Optimization Strategies

ONNX Runtime

ONNX (Open Neural Network Exchange) provides a high-performance inference engine for machine learning models, allowing for faster and more efficient model execution. If an ONNX version of a model is available, it can serve as a substantial optimization for the scanner.

To leverage ONNX Runtime, you must first install the appropriate package:

pip install llm-guard[onnxruntime] # for CPU instances
pip install llm-guard[onnxruntime-gpu] # for GPU instances

Activate ONNX by initializing your scanner with the use_onnx parameter set to True:

scanner = Code(languages=["PHP"], use_onnx=True)

In case you have issues installing the ONNX Runtime package, you can check the official documentation.

ONNX Runtime with Quantization

Although not built-in in the library, you can use quantized or optimized versions of the models. However, that doesn't always lead to better latency but can reduce the model size.
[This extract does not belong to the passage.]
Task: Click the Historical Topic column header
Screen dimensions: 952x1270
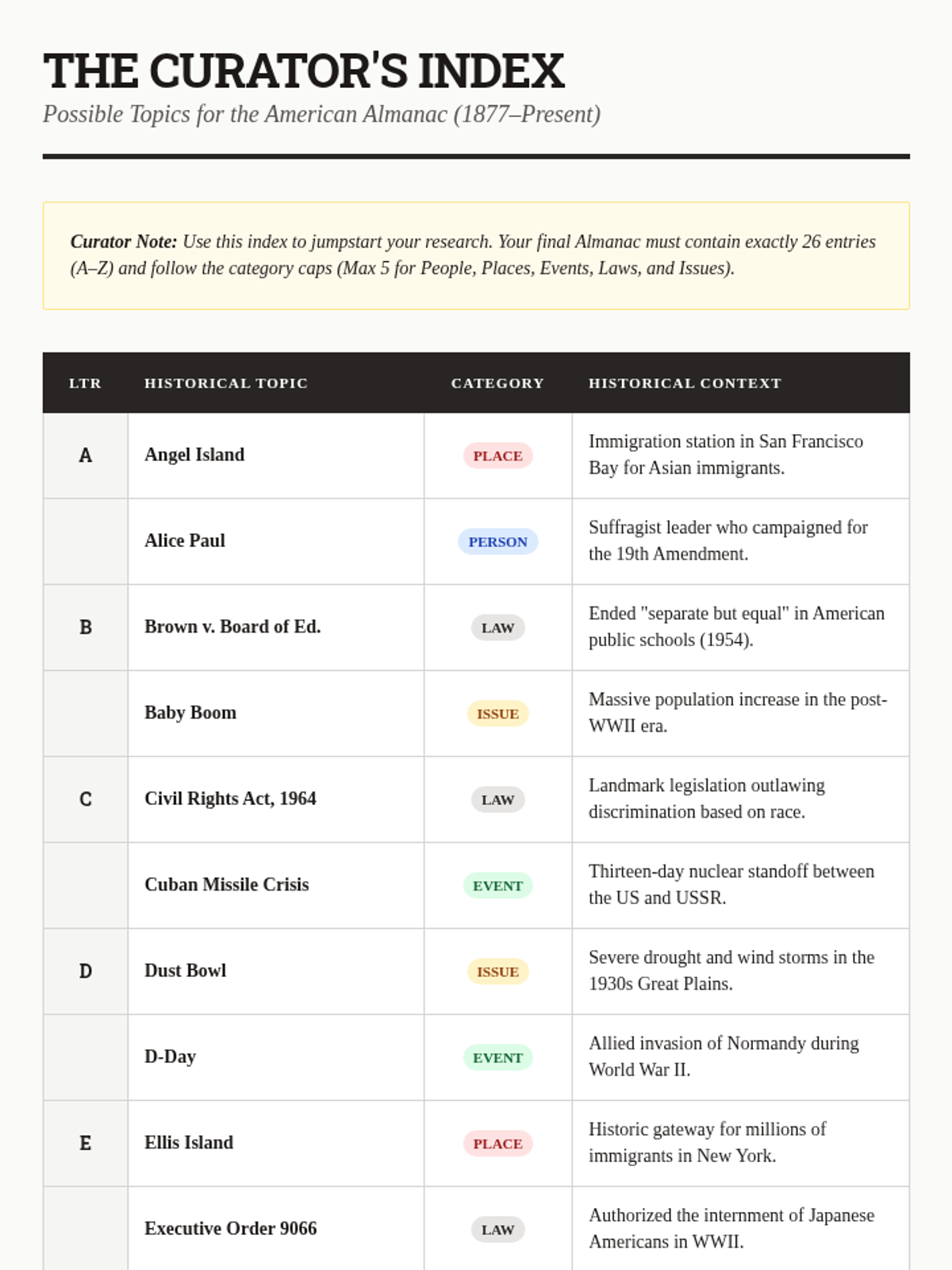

Enabling Low CPU/Memory Usage

To minimize CPU and memory usage:

from llm_guard.input_scanners.code import Code, DEFAULT_MODEL

DEFAULT_MODEL.kwargs["low_cpu_mem_usage"] = True
scanner = Code(languages=["PHP"], model=DEFAULT_MODEL)

For an in-depth understanding of this feature and its impact on large model handling, refer to the detailed Large Model Loading Documentation.
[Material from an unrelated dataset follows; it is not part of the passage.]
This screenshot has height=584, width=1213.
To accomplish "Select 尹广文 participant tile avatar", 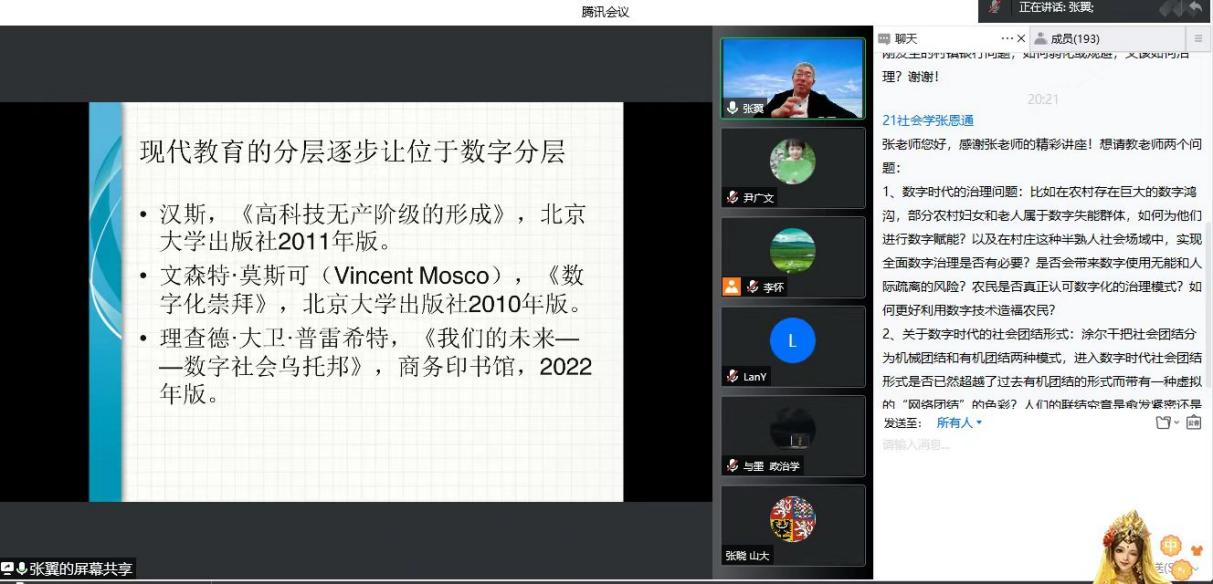I will click(792, 162).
Alternatively, quantization can be used to reduce the model size and memory usage.

Use smaller models

For certain scanners, smaller model variants are available e.g. distilbert, bert-small, bert-tiny versions. These models are designed for enhanced performance, offering reduced latency without significantly compromising accuracy or effectiveness.

PyTorch hacks

To speed up warm compile times:

import torch
torch.set_float32_matmul_precision('high')

import torch._inductor.config
torch._inductor.config.fx_graph_cache = True

Streaming mode

To optimize the output scanning, you can analyze the output in chunks. In OpenAI guide, we demonstrate how to use LLM Guard to protect OpenAI client with streaming.